Visit Vienna’s famed mile-long Naschmarkt, which has sold fresh fruit, vegetables, exotic herbs, cheese, baked goods, meat and seafood since 1793. Today, it offers everything from organic vegetables and lobster to Chinese herbal remedies and Israeli shakshuka.
THE BEST EXCURSIONS
The Passau walking tour gives an excellent overview of the city but it’s the organ concert in St Stephan’s cathedral which makes this excursion unmissable. With 17,984 pipes and 233 stops, the organ is one of Europe’s largest.
“Vienna as the Viennese do” is a superb excursion for those already familiar with the city, visiting some of its less-known historical corners.
The Budapest city tour is a high-speed but effective introduction to the city, whisking guests around key sites such as Heroes’ Square, the State Opera House, Parliament Building and Pest’s Castle Hill.
THE BEST CAFÉS
Café Stephansdom, Passau £
A quirky café serving Passau’s finest cakes, with a large sun terrace overlooking the cathedral; also has an adjoining chocolate factory, which crafts exquisite pralines (Domplatz 2; 0049 85149 05574).
Gerbeaud, Budapest ££
Iconic café, serving extravagant Hungarian confectionary since 1858. Franz Liszt used to wash down rich Esterházy cake with fine Chinese and Russian teas in the Parisian-inspired café, which also serves superb breakfasts (Vörösmarty tér 7-8; 0036 1429 9000; gerbeaud.hu ).
Demel Café, Vienna £££
Celebrated café and confectioner located by the Hofburg since 1888 as Emperor Franz Joseph’s “Imperial and Royal Court Confectionary Bakery”. Demel still operates as a café and confectioner, meaning visitors can watch the chocolatiers at work before enjoying freshly baked Sachertorte. (Kohlmarkt 14; 0043 1 5351 7170).
THE BEST HOTELS
You may wish to extend your stay in Vienna or Budapest, or require a base at the start and/or end of your cruise:
Hotel Wilder Mann, Passau £
The “Wild Man on Town Hall Square” has served as a resting place for illustrious guests since 1303. Today it boasts 49 elegantly appointed rooms and a fine restaurant, and represents excellent value for money (0049 851 35071; wilder-mann.com ; double b&b from €80/£67 per night).
Hotel Palazzo Zichy, Budapest ££
Named after the aristocrat and politician Count Nándor Zichy, who once inhabited the 19th-century mansion that houses part of the hotel; comfortable and centrally located with generous breakfasts and free afternoon tea and coffee (0036 1 235 4000; hotel-palazzo-zichy.hu ; double b & b €90/£75 per night).
Hotel Sacher, Vienna £££
If you only have one night in Vienna, blow the budget and stay at the exceptional Hotel Sacher (Franz Sacher invented the torte; his son established the hotel in 1876).
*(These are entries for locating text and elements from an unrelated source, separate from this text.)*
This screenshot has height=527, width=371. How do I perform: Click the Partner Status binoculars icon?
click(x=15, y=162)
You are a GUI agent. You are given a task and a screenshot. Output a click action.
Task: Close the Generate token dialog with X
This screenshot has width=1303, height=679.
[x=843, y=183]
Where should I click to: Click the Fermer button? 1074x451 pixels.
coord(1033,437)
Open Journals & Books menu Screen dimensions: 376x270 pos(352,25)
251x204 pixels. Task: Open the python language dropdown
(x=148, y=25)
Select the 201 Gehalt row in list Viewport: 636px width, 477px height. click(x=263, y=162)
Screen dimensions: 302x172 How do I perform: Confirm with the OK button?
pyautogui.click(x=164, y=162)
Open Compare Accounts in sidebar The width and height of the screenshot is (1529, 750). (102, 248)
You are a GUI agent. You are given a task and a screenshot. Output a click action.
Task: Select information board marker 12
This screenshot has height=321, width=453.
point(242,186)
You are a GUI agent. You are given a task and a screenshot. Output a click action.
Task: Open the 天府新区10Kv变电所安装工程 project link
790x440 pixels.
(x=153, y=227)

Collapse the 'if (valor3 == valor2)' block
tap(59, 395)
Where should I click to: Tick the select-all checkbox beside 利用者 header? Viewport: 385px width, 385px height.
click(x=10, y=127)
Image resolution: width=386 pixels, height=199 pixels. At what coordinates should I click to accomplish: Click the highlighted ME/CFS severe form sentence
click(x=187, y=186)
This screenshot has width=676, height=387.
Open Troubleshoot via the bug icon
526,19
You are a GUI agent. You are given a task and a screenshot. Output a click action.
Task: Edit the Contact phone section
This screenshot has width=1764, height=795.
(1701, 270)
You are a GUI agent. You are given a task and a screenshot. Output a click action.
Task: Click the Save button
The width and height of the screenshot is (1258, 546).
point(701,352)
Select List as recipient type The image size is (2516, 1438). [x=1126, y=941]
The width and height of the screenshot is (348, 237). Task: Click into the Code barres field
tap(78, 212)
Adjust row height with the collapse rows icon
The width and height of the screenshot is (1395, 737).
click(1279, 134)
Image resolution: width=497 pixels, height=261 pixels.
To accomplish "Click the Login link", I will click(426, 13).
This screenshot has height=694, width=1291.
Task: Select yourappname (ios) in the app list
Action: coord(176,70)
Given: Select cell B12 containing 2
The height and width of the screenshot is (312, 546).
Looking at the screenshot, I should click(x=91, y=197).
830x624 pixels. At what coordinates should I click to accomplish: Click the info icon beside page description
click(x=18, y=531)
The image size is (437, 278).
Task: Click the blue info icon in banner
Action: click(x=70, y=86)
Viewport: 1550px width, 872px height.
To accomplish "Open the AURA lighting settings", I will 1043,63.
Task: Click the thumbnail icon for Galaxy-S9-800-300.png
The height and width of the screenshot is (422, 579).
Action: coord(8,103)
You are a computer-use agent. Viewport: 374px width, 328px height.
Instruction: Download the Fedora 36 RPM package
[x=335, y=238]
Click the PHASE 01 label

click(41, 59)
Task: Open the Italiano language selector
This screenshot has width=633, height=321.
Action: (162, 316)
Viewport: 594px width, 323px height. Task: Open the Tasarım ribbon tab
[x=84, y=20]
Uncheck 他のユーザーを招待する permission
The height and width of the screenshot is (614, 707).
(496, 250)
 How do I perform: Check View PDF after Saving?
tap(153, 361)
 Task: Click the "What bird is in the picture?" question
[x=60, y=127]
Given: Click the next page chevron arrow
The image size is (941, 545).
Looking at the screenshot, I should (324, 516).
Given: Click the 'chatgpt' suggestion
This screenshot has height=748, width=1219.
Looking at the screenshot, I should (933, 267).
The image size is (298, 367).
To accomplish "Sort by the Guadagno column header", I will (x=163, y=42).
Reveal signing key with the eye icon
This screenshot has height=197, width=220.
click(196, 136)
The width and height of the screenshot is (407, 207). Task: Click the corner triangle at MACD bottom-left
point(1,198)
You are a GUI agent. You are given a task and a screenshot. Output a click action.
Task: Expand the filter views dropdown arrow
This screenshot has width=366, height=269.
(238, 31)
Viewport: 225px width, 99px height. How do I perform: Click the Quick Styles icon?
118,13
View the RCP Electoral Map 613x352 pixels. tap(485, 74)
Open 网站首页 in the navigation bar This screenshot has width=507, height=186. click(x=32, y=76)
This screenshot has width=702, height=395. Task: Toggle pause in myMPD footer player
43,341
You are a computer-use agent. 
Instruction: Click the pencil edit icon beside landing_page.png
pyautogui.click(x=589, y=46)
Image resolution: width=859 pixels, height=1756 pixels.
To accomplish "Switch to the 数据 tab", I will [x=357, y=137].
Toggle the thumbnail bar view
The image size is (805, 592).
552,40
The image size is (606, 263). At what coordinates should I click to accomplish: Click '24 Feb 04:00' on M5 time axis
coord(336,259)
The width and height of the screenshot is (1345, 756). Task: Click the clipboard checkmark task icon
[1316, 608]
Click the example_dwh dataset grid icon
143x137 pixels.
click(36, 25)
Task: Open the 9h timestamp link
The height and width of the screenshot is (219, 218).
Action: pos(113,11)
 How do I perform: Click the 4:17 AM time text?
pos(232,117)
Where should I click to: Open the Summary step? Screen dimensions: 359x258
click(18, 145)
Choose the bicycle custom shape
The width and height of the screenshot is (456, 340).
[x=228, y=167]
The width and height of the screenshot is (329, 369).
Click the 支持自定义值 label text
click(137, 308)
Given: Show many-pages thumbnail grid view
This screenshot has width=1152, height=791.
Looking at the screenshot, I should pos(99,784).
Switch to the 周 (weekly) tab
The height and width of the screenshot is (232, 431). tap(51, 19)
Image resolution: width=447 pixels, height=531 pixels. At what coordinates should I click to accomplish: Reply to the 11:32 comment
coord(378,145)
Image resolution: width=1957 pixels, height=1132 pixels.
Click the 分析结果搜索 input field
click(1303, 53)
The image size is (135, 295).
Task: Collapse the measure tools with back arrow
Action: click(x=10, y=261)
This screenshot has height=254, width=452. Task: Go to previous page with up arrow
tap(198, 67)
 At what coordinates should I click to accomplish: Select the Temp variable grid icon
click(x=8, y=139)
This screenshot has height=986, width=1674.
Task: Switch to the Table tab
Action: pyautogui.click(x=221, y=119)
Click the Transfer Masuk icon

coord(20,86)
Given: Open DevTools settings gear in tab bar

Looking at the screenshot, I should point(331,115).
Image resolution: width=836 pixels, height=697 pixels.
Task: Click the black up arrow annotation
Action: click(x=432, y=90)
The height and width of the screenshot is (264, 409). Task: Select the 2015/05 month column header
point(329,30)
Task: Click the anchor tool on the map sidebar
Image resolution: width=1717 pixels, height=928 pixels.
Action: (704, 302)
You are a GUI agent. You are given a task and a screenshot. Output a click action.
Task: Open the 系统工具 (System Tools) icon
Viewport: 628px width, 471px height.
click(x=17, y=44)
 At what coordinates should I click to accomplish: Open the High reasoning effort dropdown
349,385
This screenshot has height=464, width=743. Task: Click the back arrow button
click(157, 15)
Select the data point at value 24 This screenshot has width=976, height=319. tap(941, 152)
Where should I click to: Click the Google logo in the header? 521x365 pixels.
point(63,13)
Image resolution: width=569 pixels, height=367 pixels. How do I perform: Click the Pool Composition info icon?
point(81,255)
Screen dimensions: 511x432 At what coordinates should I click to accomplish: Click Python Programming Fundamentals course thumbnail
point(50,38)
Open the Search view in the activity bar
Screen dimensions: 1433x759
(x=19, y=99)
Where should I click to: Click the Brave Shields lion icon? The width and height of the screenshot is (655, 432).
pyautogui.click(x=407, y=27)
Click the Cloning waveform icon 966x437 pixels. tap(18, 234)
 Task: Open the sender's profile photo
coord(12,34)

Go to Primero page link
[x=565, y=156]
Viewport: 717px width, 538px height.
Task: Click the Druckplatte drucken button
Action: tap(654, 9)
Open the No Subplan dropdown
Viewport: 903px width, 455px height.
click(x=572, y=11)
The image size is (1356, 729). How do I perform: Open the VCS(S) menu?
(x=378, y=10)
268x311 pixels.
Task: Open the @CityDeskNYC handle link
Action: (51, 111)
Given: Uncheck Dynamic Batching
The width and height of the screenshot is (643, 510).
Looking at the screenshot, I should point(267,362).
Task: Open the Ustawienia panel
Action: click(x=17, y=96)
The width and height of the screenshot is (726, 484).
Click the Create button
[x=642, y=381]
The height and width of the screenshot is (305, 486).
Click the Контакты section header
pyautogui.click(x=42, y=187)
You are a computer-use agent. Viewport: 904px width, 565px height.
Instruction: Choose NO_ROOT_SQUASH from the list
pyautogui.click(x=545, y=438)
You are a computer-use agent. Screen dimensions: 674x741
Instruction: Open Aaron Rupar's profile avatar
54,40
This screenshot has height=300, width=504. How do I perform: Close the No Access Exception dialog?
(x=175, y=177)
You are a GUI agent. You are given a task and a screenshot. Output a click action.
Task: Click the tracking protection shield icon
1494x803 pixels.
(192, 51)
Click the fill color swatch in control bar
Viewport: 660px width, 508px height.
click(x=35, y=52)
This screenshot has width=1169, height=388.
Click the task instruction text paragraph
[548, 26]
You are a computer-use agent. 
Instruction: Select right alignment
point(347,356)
In the heart of the Old Town and as rich, indulgent and timeless as the cake (0043 1 514560; sacher.com ; double b& b from €385/£335 per night).
WHAT TO AVOID
- Don’t ignore the crew when they advise you to duck as River Beatrice passes under the locks which dot the Austrian section of the Danube. You really do need to duck on the terrace.
- Don’t arrive late at the buffet lunches served on River Beatrice as the food disappears quickly.
- There are occasions when River Beatrice moors next to another ship, so avoid whipping open your curtains in the morning unclothed.
- Avoid the hassle of getting to and from the airport by booking through Titan HiTours, which includes a door-to-door airport pickup and return service.